Start of Block

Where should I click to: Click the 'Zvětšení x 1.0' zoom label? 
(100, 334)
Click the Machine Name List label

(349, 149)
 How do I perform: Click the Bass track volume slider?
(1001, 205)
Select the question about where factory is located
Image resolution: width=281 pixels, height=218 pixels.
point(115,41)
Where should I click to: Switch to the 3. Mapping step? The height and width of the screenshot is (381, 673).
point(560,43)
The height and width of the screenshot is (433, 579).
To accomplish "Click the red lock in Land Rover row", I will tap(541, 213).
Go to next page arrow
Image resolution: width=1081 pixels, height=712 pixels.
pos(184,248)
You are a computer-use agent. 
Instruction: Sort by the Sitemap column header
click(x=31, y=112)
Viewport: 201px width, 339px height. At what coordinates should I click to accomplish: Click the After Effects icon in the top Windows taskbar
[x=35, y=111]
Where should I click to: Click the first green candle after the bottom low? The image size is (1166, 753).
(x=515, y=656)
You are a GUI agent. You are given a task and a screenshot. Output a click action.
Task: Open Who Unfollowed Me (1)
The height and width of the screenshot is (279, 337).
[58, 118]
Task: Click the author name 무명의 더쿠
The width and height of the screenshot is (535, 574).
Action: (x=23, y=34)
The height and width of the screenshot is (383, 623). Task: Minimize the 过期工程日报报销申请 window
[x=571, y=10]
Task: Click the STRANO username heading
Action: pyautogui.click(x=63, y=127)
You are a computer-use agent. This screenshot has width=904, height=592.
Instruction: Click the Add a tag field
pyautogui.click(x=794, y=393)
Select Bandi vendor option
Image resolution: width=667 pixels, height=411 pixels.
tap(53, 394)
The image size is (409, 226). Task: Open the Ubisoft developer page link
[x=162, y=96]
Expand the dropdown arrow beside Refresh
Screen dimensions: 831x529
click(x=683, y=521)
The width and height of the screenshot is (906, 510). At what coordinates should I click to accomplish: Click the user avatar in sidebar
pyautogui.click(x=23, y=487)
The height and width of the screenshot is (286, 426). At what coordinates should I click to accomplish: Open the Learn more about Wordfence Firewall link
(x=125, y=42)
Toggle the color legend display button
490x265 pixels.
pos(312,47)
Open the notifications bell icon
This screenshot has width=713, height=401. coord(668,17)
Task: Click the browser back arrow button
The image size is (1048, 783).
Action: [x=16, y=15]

End of Block

Exercise description: The whole listing must be reproduced exactly. Do not skip a line.

Solution for this problem:
Where should I click to: Click the 'Zvětšení x 1.0' zoom label? 
(100, 334)
Click the Machine Name List label

(349, 149)
 How do I perform: Click the Bass track volume slider?
(1001, 205)
Select the question about where factory is located
Image resolution: width=281 pixels, height=218 pixels.
point(115,41)
Where should I click to: Switch to the 3. Mapping step? The height and width of the screenshot is (381, 673).
point(560,43)
The height and width of the screenshot is (433, 579).
To accomplish "Click the red lock in Land Rover row", I will tap(541, 213).
Go to next page arrow
Image resolution: width=1081 pixels, height=712 pixels.
pos(184,248)
You are a computer-use agent. 
Instruction: Sort by the Sitemap column header
click(x=31, y=112)
Viewport: 201px width, 339px height. At what coordinates should I click to accomplish: Click the After Effects icon in the top Windows taskbar
[x=35, y=111]
Where should I click to: Click the first green candle after the bottom low? The image size is (1166, 753).
(x=515, y=656)
You are a GUI agent. You are given a task and a screenshot. Output a click action.
Task: Open Who Unfollowed Me (1)
The height and width of the screenshot is (279, 337).
[58, 118]
Task: Click the author name 무명의 더쿠
The width and height of the screenshot is (535, 574).
Action: (x=23, y=34)
The height and width of the screenshot is (383, 623). Task: Minimize the 过期工程日报报销申请 window
[x=571, y=10]
Task: Click the STRANO username heading
Action: pyautogui.click(x=63, y=127)
You are a computer-use agent. This screenshot has width=904, height=592.
Instruction: Click the Add a tag field
pyautogui.click(x=794, y=393)
Select Bandi vendor option
Image resolution: width=667 pixels, height=411 pixels.
tap(53, 394)
The image size is (409, 226). Task: Open the Ubisoft developer page link
[x=162, y=96]
Expand the dropdown arrow beside Refresh
Screen dimensions: 831x529
click(x=683, y=521)
The width and height of the screenshot is (906, 510). At what coordinates should I click to accomplish: Click the user avatar in sidebar
pyautogui.click(x=23, y=487)
The height and width of the screenshot is (286, 426). At what coordinates should I click to accomplish: Open the Learn more about Wordfence Firewall link
(x=125, y=42)
Toggle the color legend display button
490x265 pixels.
pos(312,47)
Open the notifications bell icon
This screenshot has width=713, height=401. coord(668,17)
Task: Click the browser back arrow button
The image size is (1048, 783).
Action: [x=16, y=15]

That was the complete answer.